LA Times Crossword 7 Mar 20, Saturday

Advertisement

Constructed by: Roland Huget
Edited by: Rich Norris

Today’s Theme: None

Bill’s time: 11m 03s

Bill’s errors: 0

Today’s Wiki-est Amazonian Googlies

Across

15 Dreamer of Greek myth : LOTUS-EATER

The lotus-eaters were a race of people who featured in Greek mythology. The lotus flowers and fruits that were consumed were supposedly narcotic and addictive, and so the lotus-eaters enjoyed a life largely asleep in peaceful apathy.

17 Celebrated 1981 bride : PRINCESS DI

Charles, Prince of Wales married Lady Diana Spencer in 1981 at St. Paul’s Cathedral in London. The wedding was a huge television event, with about 750 million people tuning in worldwide. Although the event was billed as a fairytale wedding, the couple separated in 1992 and divorced in 1996. Famously, Lady Diana died in a car crash in Paris the following year.

18 Kyrgyzstan range : ALAI

The Alay (also “Alai”) Mountains are located in Kyrgyzstan and Tajikistan. The highest peak in the range is Pik Tandykul, which lies on the international border between the two countries.

19 Italian sonnet closing : SESTET

A sestet is a group of six lines of poetry. It is similar to a quatrain, a group of four lines.

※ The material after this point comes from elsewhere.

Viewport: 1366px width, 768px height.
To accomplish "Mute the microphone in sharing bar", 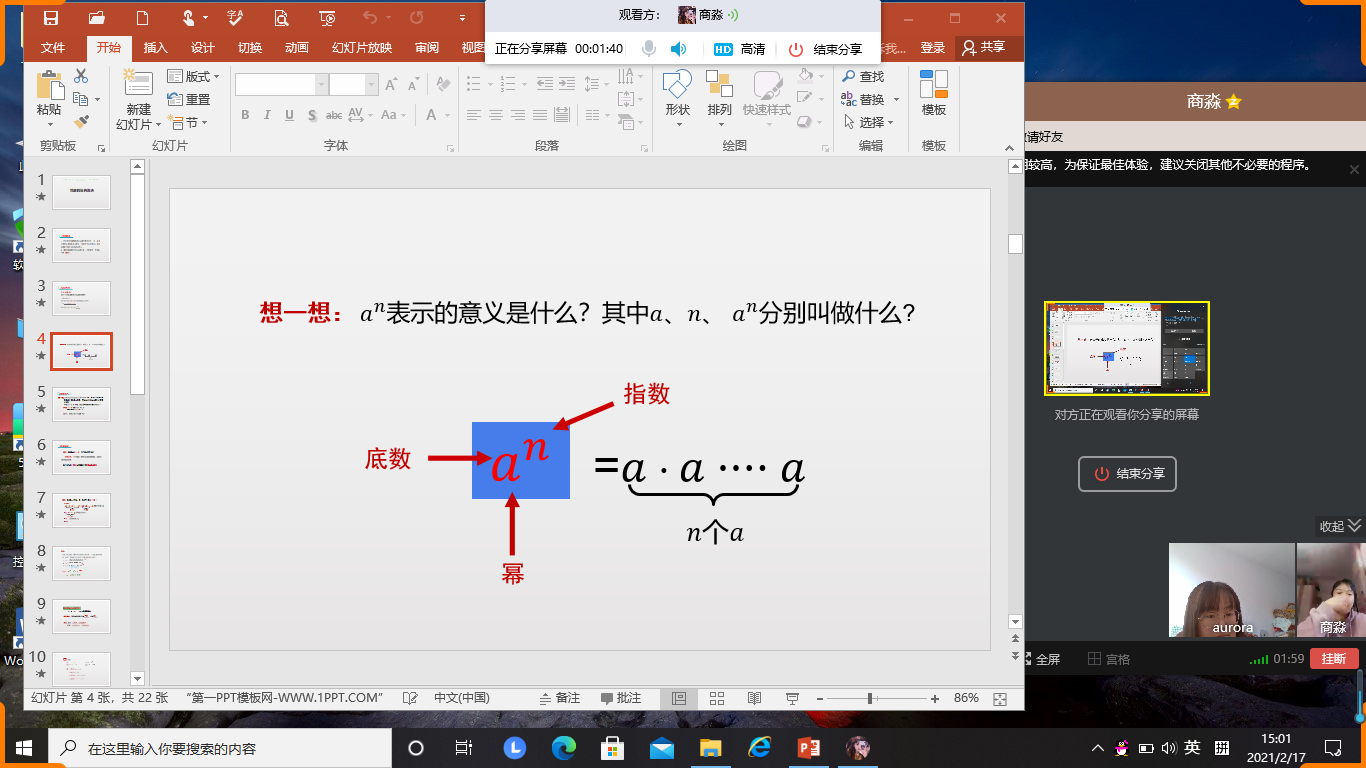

A sonnet is a 14-line poem with a specific structure and rhyming scheme. A popular rhyming scheme for what is known as the Italian sonnet is ABBA, ABBA, CDECDE. Compare this with the Shakespearean sonnet which rhymes as ABAB, CDCD, EFEF, GG.

25 Sleeper’s path : RAILS

The rectangular supports under rails in railroad tracks are known as railroad ties or crossties here in North America. Over on the other side of the Atlantic, we call them railway sleepers.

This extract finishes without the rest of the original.